Novas bibliotecas surgiram com os escritos trazidos e esses, após serem copiados,
formaram novas grandes coleções que enriqueceriam outras bibliotecas, ampliando
o conhecimento que com as invasões bárbaras fora perdido. Roma, portanto, torna-
se um ponto de contato cultural importantíssimo entre oriente e ocidente.
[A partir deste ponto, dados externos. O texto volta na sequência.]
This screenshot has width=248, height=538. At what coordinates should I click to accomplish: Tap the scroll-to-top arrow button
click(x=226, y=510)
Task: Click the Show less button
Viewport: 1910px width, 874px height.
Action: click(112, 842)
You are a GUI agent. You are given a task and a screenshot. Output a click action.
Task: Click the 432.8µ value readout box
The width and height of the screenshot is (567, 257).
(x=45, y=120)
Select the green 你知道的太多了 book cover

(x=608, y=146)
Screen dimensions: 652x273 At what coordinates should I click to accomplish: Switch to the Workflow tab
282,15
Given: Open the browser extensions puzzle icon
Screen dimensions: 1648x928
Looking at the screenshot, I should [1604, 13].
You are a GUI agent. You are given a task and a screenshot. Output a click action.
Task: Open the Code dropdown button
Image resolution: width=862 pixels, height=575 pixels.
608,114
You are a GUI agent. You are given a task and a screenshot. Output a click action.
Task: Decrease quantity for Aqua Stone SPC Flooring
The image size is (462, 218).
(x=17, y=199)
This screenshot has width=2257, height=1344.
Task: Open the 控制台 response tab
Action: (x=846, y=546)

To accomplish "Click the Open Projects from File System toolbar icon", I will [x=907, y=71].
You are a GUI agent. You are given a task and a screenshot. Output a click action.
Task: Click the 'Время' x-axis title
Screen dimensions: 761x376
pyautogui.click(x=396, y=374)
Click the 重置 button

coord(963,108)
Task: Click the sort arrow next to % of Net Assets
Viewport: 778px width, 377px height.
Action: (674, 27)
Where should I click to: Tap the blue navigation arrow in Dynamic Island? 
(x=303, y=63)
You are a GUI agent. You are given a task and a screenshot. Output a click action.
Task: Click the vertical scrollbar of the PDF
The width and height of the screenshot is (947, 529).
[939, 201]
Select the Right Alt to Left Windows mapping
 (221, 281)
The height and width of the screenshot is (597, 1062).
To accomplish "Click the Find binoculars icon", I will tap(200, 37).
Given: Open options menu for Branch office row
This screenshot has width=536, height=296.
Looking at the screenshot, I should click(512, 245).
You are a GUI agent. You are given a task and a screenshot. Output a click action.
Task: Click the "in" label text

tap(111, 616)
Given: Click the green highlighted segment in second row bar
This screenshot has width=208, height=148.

Muitos desses monges da Galia e da Britania, são enviados à Roma para terem
contato com a cultura que era oferecida. Muitos edifícios são testemunho desses
contatos culturais, como, por exemplo, São Lourenço extra muros, que apresenta
seus balcões laterais com arquitetura bizantina, o arco do transepto que apresenta
um mosaico metade bizantino, do séc. VII e metade romano do séc. VI. Também
temos a figura da Madonna, no Pantheon, que representa a arte litúrgica do séc. VII,
quando aquele edifício fora transformado em igreja cristã. Ainda se pode ver na Igreja
de Santa Inês extra muros, construída no início do séc. VII, também os balcões
laterais e também os mosaicos da abside. Ainda há a abside da capela lateral de
Santo Stefano Rotondo, e a capela, que se encontra junto ao batistério de San
Giovanni in Laterano, apresenta também este estilo de mosaico.